New York State Court of Claims

New York State Court of Claims

LIBOUS v. THE STATE OF NEW YORK, #2003-032-135, Claim No. 102281, Motion Nos. M-67246, CM-67258


Case Information

Claimant short name:
Footnote (claimant name) :

Footnote (defendant name) :

Third-party claimant(s):

Third-party defendant(s):

Claim number(s):
Motion number(s):
Cross-motion number(s):
Claimant's attorney:
Pearis, Kline, Barber & Schaewe, LLPCatherine C. Schaewe, Esq., Of Counsel
Defendant's attorney:
Hon. Eliot Spitzer, NYS Attorney General
By: Joseph F. Romani, Assistant Attorney General,Of Counsel
Third-party defendant's attorney:

Signature date:
December 31, 2003

Official citation:

Appellate results:

See also (multicaptioned case)


This claim resulted from an April 19, 1998 highway accident in which claimant was injured while riding in a vehicle operated by Cynthia Kozlowski. The vehicle was traveling east on State Route 11 when it crossed over the centerline of the highway and collided with a westbound vehicle. It is alleged that the State of New York is responsible for claimant's injuries because the portion of the roadway where the accident occurred was improperly designed, resulting in inadequate and unsafe drainage from that location.
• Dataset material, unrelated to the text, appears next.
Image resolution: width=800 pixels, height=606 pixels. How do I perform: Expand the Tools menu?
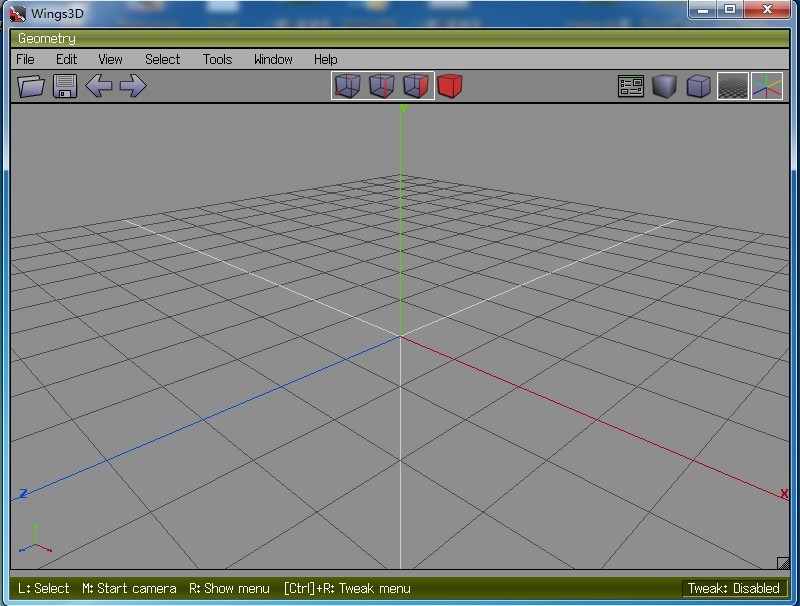coord(217,59)
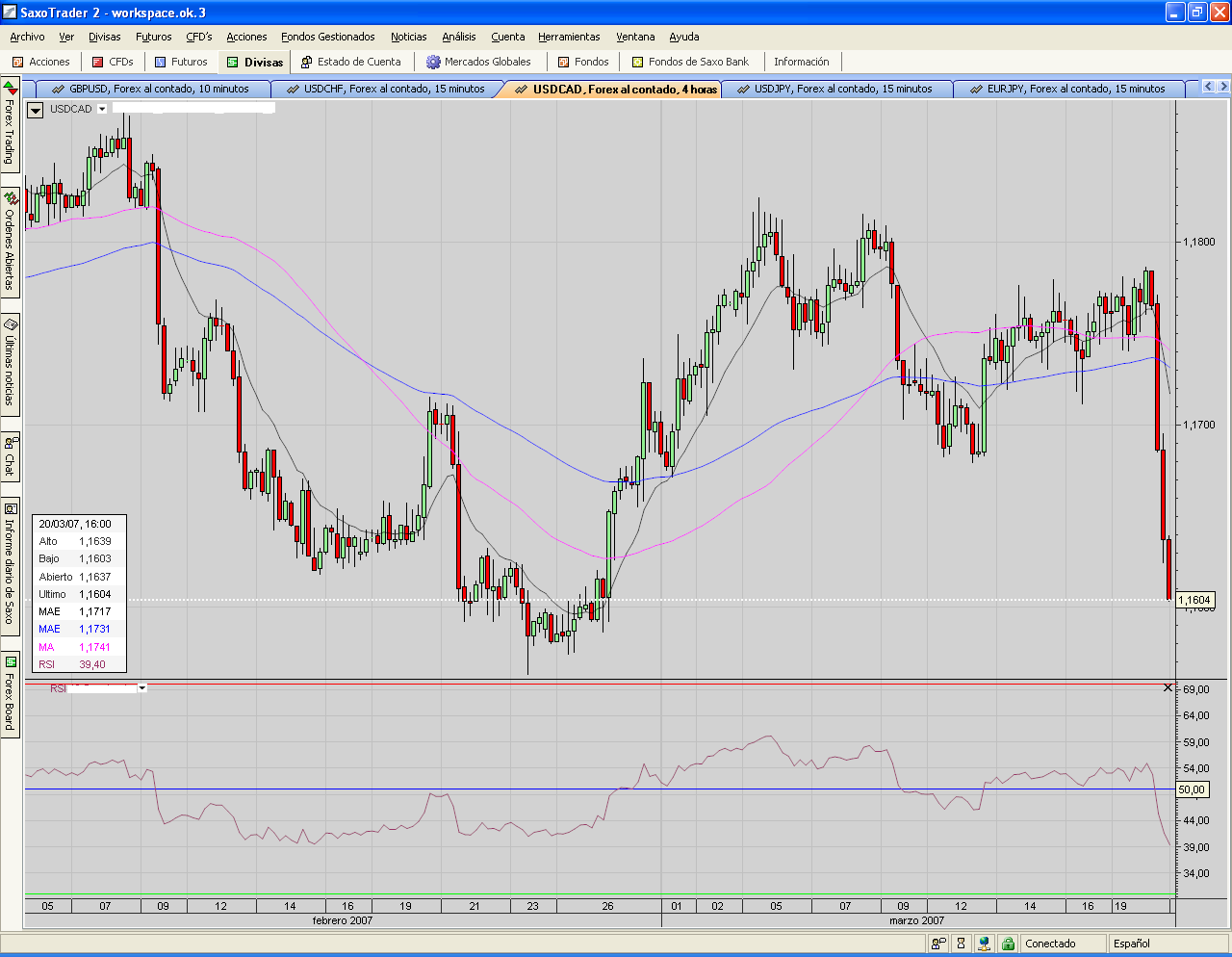Click the green padlock status icon

(x=1008, y=944)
In its answer, the State raised several affirmative defenses, and an additional defense was subsequently added by stipulation.[1] Defendant now seeks to amend the answer to assert the following as a seventh affirmative defense:
Defendant, through its agents and/or employees, took action and made discretionary determinations within its budgetary constraints and limitations concerning the area in question in the claim, and, therefore, defendant is immune from any liability for such actions and determinations.
(Romani affirmation, ¶12.) This step is being taken, according to defense counsel, because depositions of the Resident Engineer and other discovery have revealed that a proposed renovation project for this area of the highway (Project Proposal PIN 904326) was not implemented prior to the date of the accident because of budgetary constraints. Claimant has cross-moved, seeking denial of the motion to amend and an order precluding defendant from raising the issue of qualified governmental immunity at trial. Alternatively, if defendant's motion is granted, claimant seeks an order granting additional time in which to conduct discovery related to the new affirmative defense.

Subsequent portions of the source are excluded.